BMJ Editorial
Editor's Choice
Predicting Alzheimer’s and heart disease
Fiona Godlee,
editor in chief, The BMJ
fgodlee@bmj.com
11 July 2014
New research released this week has identified a set of proteins that predict with a fair degree of accuracy whether early symptoms of memory loss will progress to Alzheimer’s disease (doi:
10.1136/bmj.g4506). How much closer this brings us to a clinically useful blood test is hard to judge. And, as Krishna Chinthapalli explains this week (doi:
10.1136/bmj.g4433), progress towards effective treatments for Alzheimer’s continues to be painfully slow.
Chinthapalli presents three main theories for what causes Alzheimer’s. Of these, the cholinergic hypothesis has borne most fruit in terms of drug treatment. But even so, no new drug has been licensed for the treatment of Alzheimer’s since 2002. A second theory—that Alzheimer’s is caused by amyloid protein—has failed to generate treatments, leading some to question its validity. The third—that Alzheimer’s is caused by an insoluble protein, hyperphosphorylated tau—is the subject of several ongoing trials.
In the absence of effective treatments, why go to any lengths to identify people at risk? Chinthapalli explains that, without accurate predictive biomarkers, research will continue to stumble. Up to a quarter of participants in a phase III trial this year are thought to have been misdiagnosed, he says.

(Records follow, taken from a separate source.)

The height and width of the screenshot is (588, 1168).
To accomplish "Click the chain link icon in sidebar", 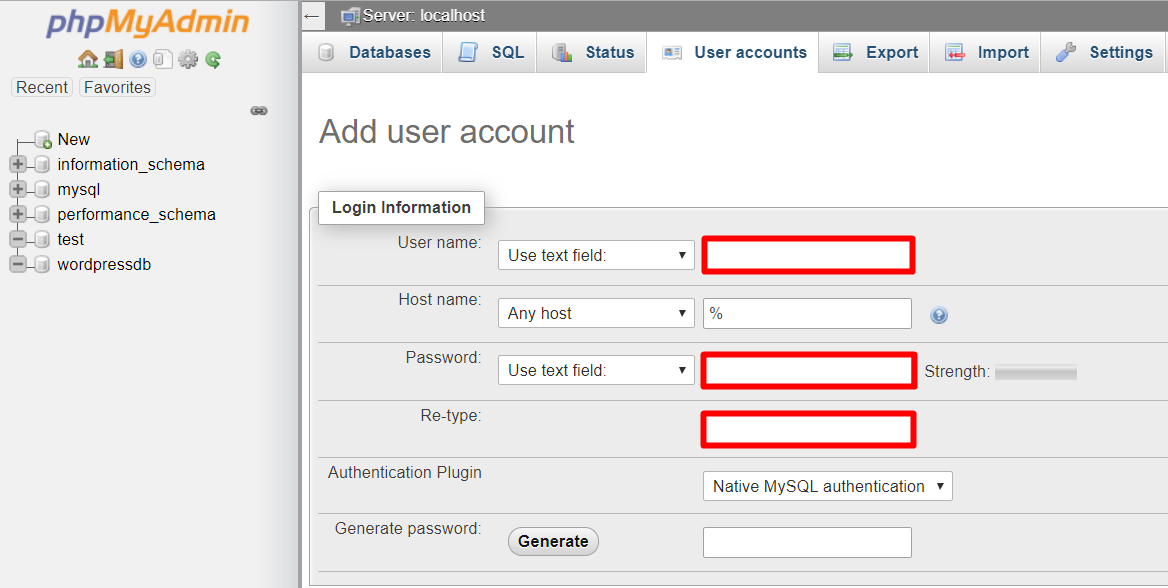I will (259, 111).
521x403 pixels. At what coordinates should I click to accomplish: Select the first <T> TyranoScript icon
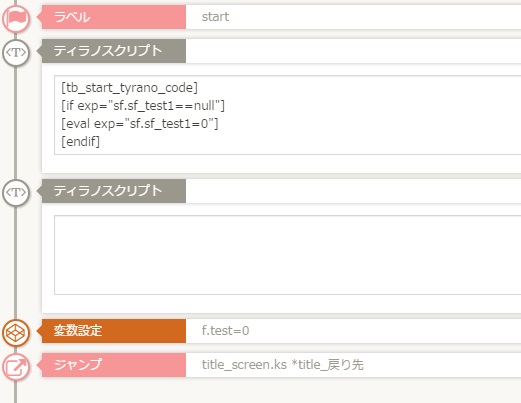pos(16,52)
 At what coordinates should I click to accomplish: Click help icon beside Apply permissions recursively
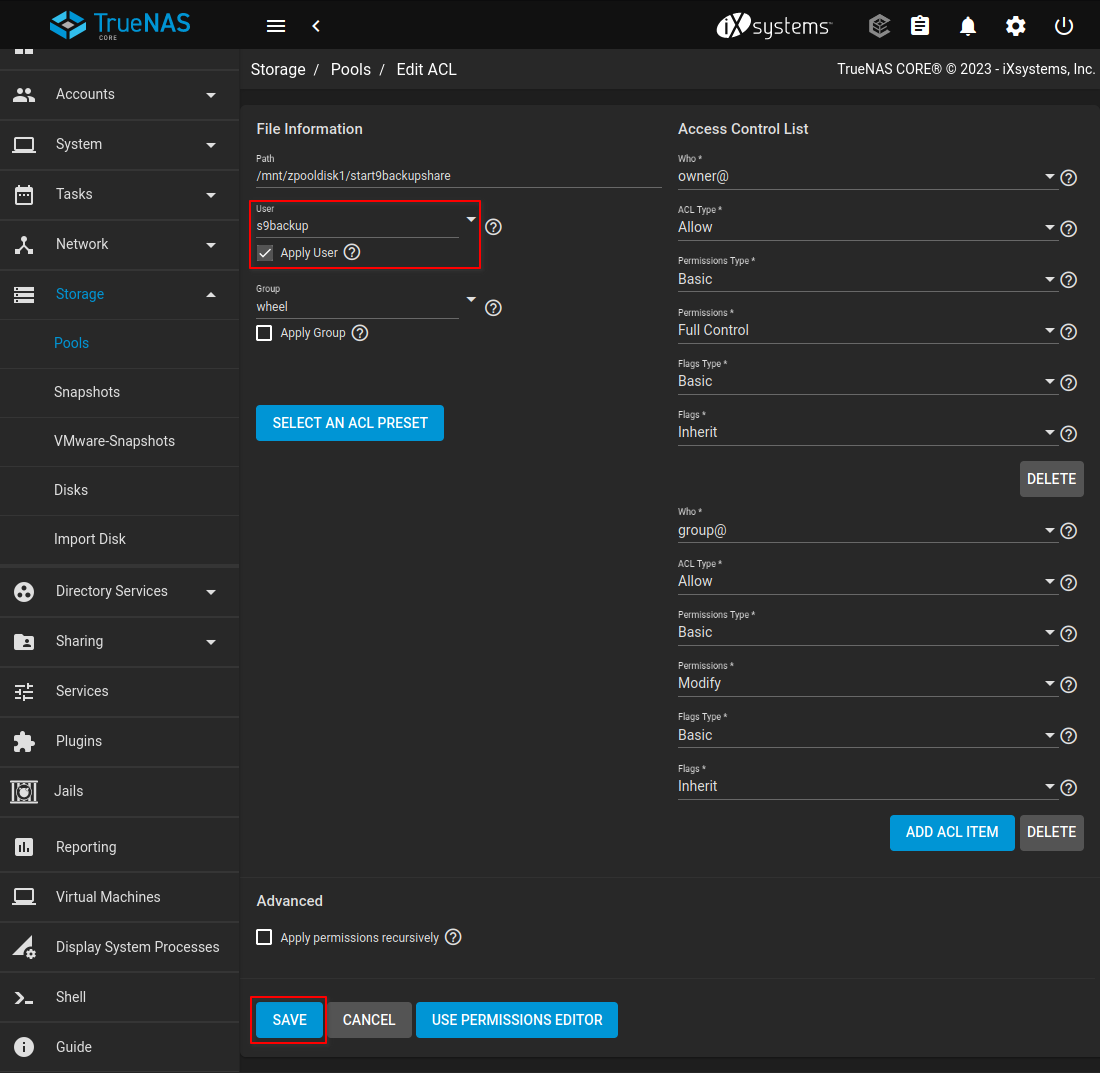(x=453, y=938)
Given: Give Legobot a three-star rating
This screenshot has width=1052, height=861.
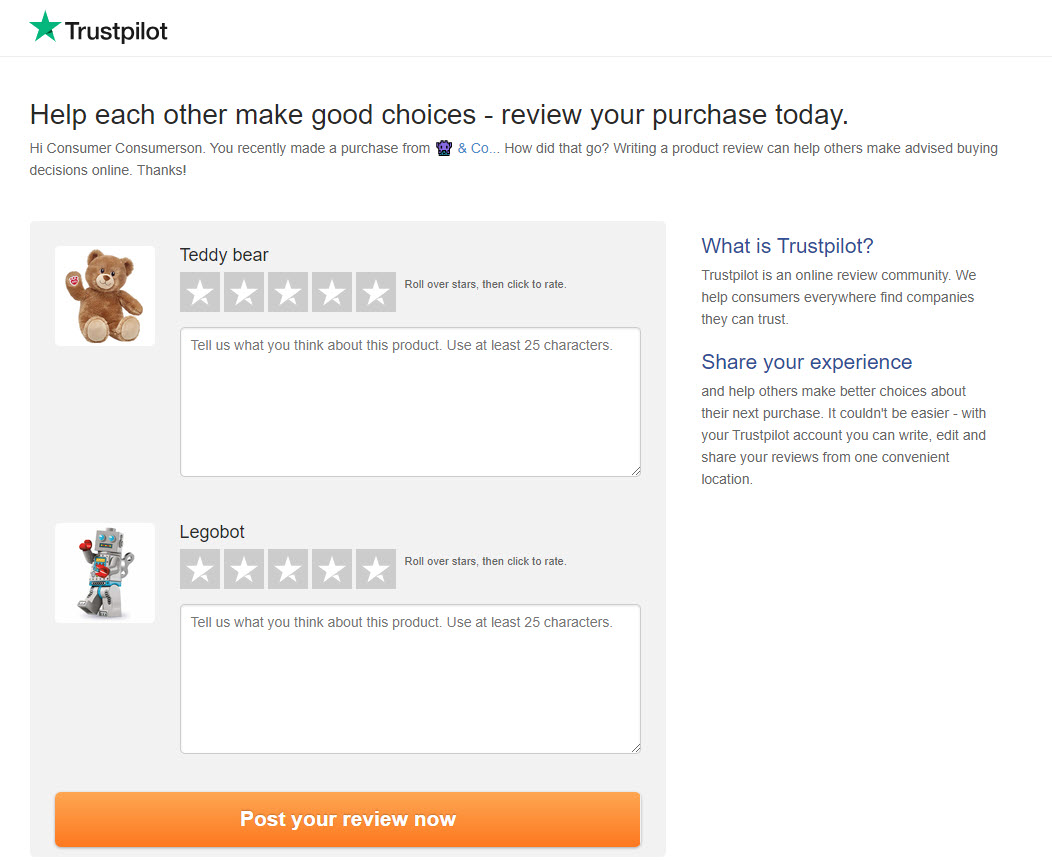Looking at the screenshot, I should tap(288, 569).
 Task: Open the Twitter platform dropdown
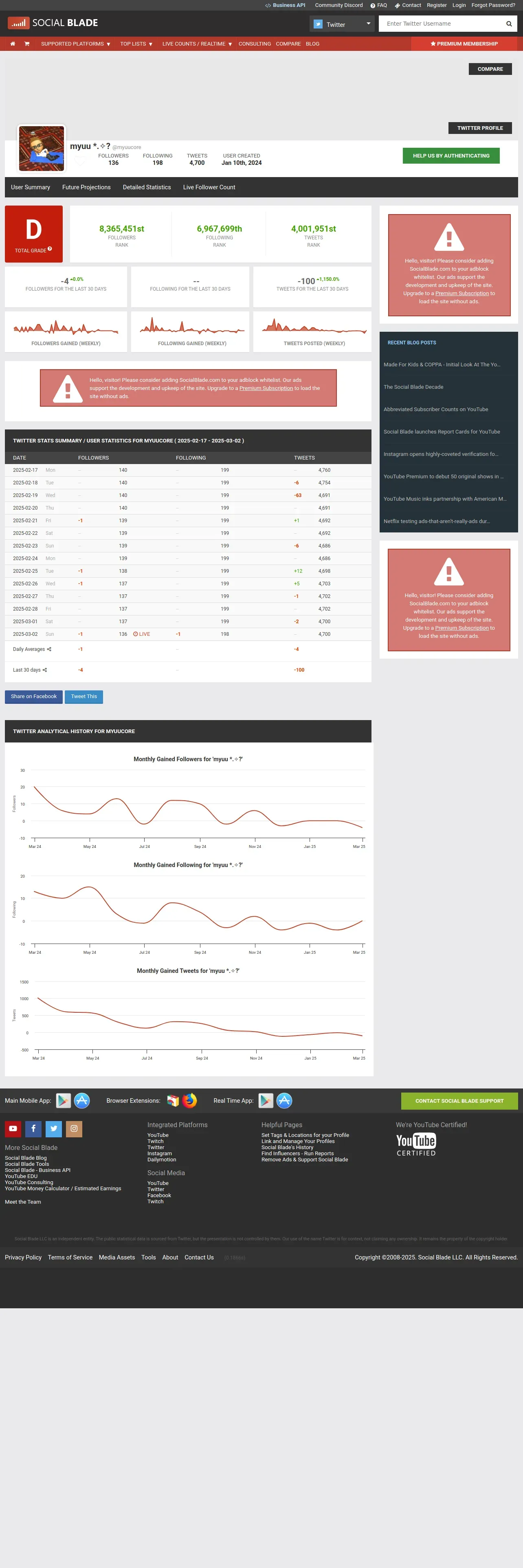pyautogui.click(x=342, y=24)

Telomere length has been proposed as a possible predictive biomarker for cardiovascular disease. Our editorialists (doi:
10.1136/bmj.g4373) hail the systematic review by Philip Haycock and colleagues (doi:
10.1136/bmj.g4227) as the most authoritative statement on this link available today. But they conclude that it’s too early to use telomere length as a biomarker. They also resist the tempting idea that shortened telomeres, and the resultant cellular aging, might be a cause rather than just a predictor of coronary heart disease.
Disentangling association from causation is the holy grail of observational epidemiology. As Maria Glymour writes in her editorial (doi:
10.1136/bmj.g4334), mistaking predictive associations for cause and effect could lead us to confiscate matchboxes as a strategy to prevent lung cancer. New methods are emerging but remain controversial. Mendelian randomisation is one such (doi:
10.1136/bmj.e7325). It has the potential to minimise bias in observational studies by using genetic variants to simulate randomisation.

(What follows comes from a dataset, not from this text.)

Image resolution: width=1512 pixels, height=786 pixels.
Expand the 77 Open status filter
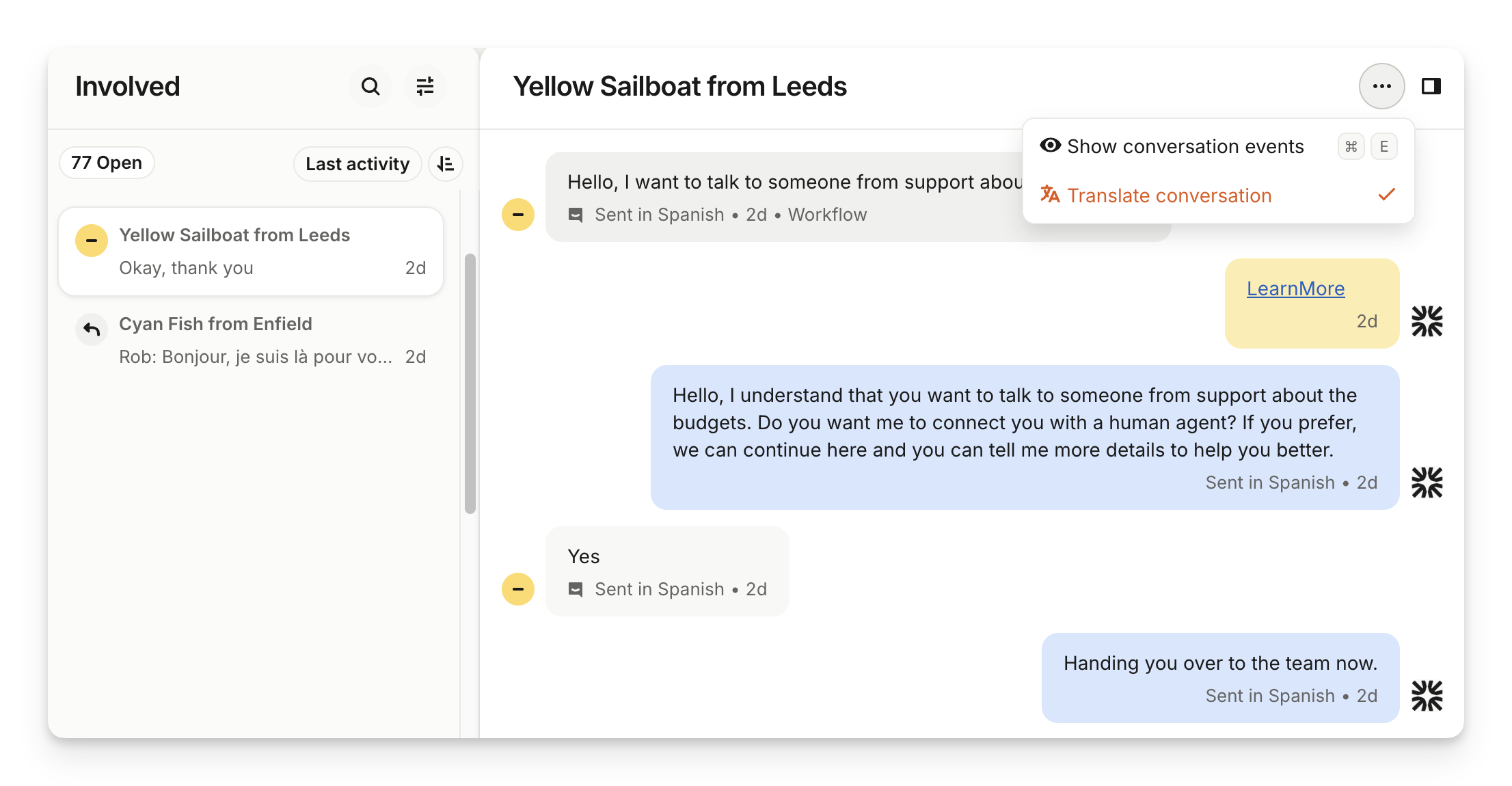(x=107, y=163)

Holmes and colleagues used Mendelian randomisation in a study published this week to explore the link between alcohol consumption and cardiovascular risk (doi:
10.1136/bmj.g4164). They found that people who carry a genetic variant that leads them to drink less alcohol had a reduced risk of coronary heart disease. The authors say this indicates that drinking less alcohol, even among light to moderate drinkers, reduces cardiovascular risk.
In her linked editorial Glymour is more circumspect. She thinks that the "provocative and innovative" analysis can’t establish such a claim. But she ends on a positive note. "Combining evidence from multiple research designs . . . will prove enlightening in the long run, even if conclusions are puzzlingly inconsistent and difficult to interpret in the short run. Truly novel studies, such as the study by Holmes and colleagues, are therefore critical contributions to the research base."